Utils

scarches.utils.add_annotations(adata, files, min_genes=0, max_genes=None, varm_key='I', uns_key='terms', clean=True, genes_use_upper=True)[source]

Add annotations to an AnnData object from files.

Parameters:
  • adata – Annotated data matrix.

  • files – Paths to text files with annotations. The function considers rows to be gene sets with name of a gene set in the first column followed by names of genes.

  • min_genes – Only include gene sets which have the total number of genes in adata greater than this value.

  • max_genes – Only include gene sets which have the total number of genes in adata less than this value.

  • varm_key – Store the binary array I of size n_vars x number of annotated terms in files in adata.varm[varm_key]. if I[i,j]=1 then the gene i is present in the annotation j.

  • uns_key – Sore gene sets’ names in adata.uns[uns_key].

  • clean – If ‘True’, removes the word before the first underscore for each term name (like ‘REACTOME_’) and cuts the name to the first thirty symbols.

  • genes_use_upper – if ‘True’, converts genes’ names from files and adata to uppercase for comparison.

scarches.utils.weighted_knn_trainer(train_adata, train_adata_emb, n_neighbors=50)[source]

Trains a weighted KNN classifier on train_adata. :param train_adata: Annotated dataset to be used to train KNN classifier with label_key as the target variable. :type train_adata: AnnData :param train_adata_emb: Name of the obsm layer to be used for calculation of neighbors. If set to “X”, anndata.X will be

used

Parameters:

n_neighbors (int) – Number of nearest neighbors in KNN classifier.

scarches.utils.weighted_knn_transfer(query_adata, query_adata_emb, ref_adata_obs, label_keys, knn_model, threshold=1, pred_unknown=False, mode='package')[source]
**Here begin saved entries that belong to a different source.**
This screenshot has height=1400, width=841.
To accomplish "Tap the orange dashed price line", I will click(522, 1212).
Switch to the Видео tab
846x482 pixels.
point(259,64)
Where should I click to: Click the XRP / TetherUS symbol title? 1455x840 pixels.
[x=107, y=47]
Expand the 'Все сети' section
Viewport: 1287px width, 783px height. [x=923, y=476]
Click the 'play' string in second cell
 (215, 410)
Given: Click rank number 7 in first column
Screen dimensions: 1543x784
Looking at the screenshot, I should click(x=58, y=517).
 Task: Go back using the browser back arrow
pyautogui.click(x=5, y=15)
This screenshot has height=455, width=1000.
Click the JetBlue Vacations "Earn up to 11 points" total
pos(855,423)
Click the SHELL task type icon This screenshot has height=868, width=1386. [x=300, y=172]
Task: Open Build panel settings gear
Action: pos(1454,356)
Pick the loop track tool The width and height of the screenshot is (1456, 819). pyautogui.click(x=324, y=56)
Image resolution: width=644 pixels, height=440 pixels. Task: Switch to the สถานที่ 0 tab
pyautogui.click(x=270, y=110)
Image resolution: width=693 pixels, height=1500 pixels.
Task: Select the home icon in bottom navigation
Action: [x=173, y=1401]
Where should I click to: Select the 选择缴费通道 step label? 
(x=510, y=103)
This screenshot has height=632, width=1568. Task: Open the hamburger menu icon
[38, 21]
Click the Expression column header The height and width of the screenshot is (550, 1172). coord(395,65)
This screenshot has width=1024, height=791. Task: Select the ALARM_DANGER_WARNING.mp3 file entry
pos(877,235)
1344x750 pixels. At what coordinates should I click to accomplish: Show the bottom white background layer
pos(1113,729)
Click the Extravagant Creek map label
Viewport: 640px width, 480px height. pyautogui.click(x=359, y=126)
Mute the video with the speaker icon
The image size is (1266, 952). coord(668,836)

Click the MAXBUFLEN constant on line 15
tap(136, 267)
Annotates query_adata cells with an input trained weighted KNN classifier. :param query_adata: Annotated dataset to be used to queryate KNN classifier. Embedding to be used :type query_adata: AnnData :param query_adata_emb: Name of the obsm layer to be used for label transfer. If set to “X”,

query_adata.X will be used

Parameters:
  • ref_adata_obs (pd.DataFrame) – obs of ref Anndata

  • label_keys (str) – Names of the columns to be used as target variables (e.g. cell_type) in query_adata.

  • knn_model (KNeighborsTransformer) – knn model trained on reference adata with weighted_knn_trainer function

  • threshold (float) – Threshold of uncertainty used to annotating cells as “Unknown”. cells with uncertainties higher than this value will be annotated as “Unknown”. Set to 1 to keep all predictions. This enables one to later on play with thresholds.

  • pred_unknown (bool) – False by default. Whether to annotate any cell as “unknown” or not. If False, threshold will not be used and each cell will be annotated with the label which is the most common in its n_neighbors nearest cells.

  • mode (str) – Has to be one of “paper” or “package”. If mode is set to “package”, uncertainties will be 1 - P(pred_label), otherwise it will be 1 - P(true_label).